Filed Pursuant to
Rule 253(g)(2)
File No. 024-12389
Supplement No. 12
dated June 10, 2025, to the Offering Circular dated June 26, 2024
This document supplements, and should be read in
conjunction with, the offering circular of Energea Portfolio 4 USA LP (formerly
Energea Portfolio 4 USA LLC), dated June 26, 2024, as previously supplemented
and filed by us with the Securities and Exchange Commission (the "Commission")
(collectively, the "Offering Circular"). Unless otherwise defined in this
supplement, capitalized terms used in this supplement shall have the same
meanings as set forth in the Offering Circular.
The
purpose of this supplement is to disclose:
·
The
conversion of Energea Portfolio 4 USA LLC to Energea Portfolio 4 USA LP,
which became effective on June 10, 2025. This change represents an entity
reorganization; no substantive changes have been made to the terms of the offering.
Energea Portfolio 4
USA LP
52 Main Street
Chester, CT 06412
This offering circular relates to
the offering of Class A Investor Shares pursuant to Regulation A of the
Securities Act of 1933, as amended. On June 10, 2025, Energea Portfolio 4 USA
LLC converted into Energea Portfolio 4 USA LP, a Delaware limited partnership.
The LP is the successor issuer and has adopted the offering statement of the
LLC pursuant to Rule 257(b)(5).
No substantive changes have been
made to the terms of the offering other than the issuer conversion. This filing
is submitted pursuant to Rule 253(g)(2).
In connection with the issuer
conversion, the Company has updated its governance and offering documentation.

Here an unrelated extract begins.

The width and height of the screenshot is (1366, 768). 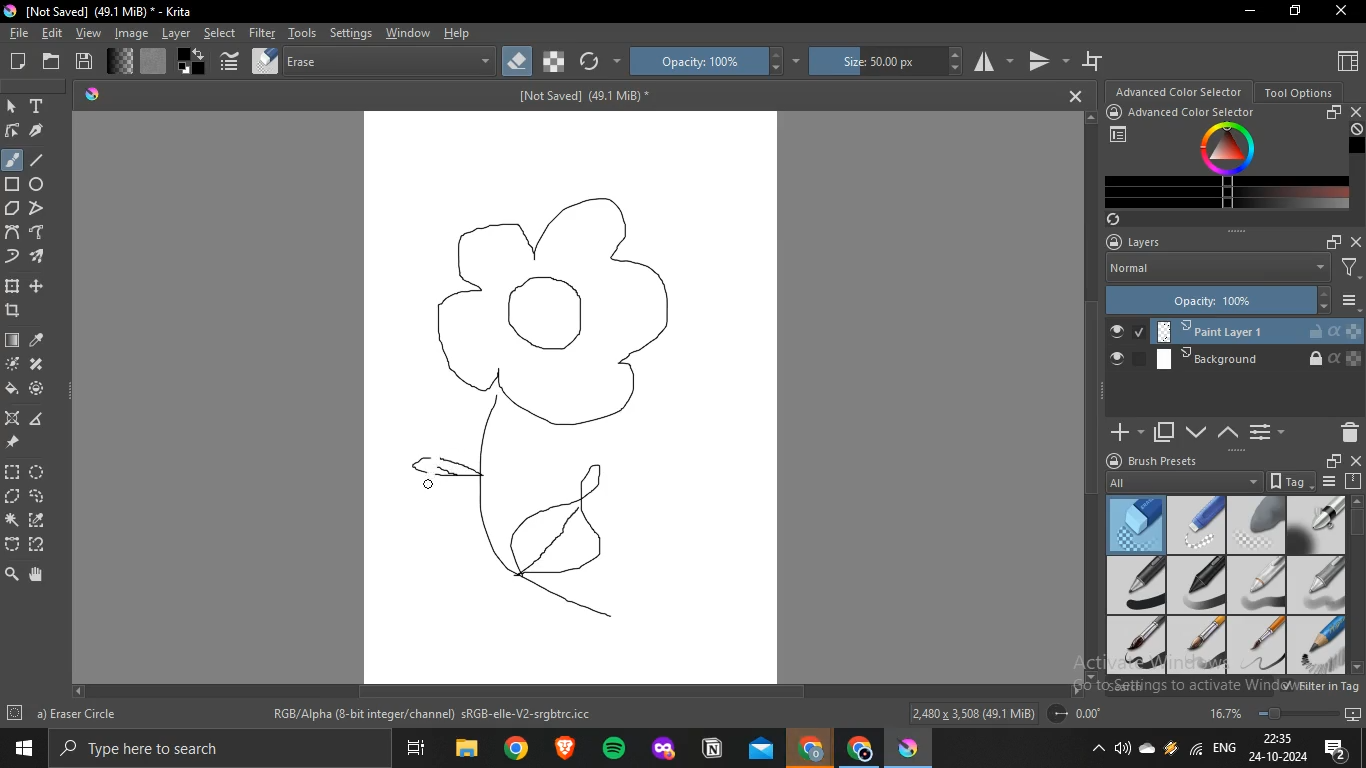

Specifically, the Certificate of Conversion, the Limited Partnership Agreement,
the Authorizing Resolution, and the Investment Agreement have been revised or
adopted to reflect the Company's new legal structure and to ensure consistency
across the offering materials. A Post-Qualification Amendment to the Offering
Statement on Form 1-A will be filed to include these updated exhibits.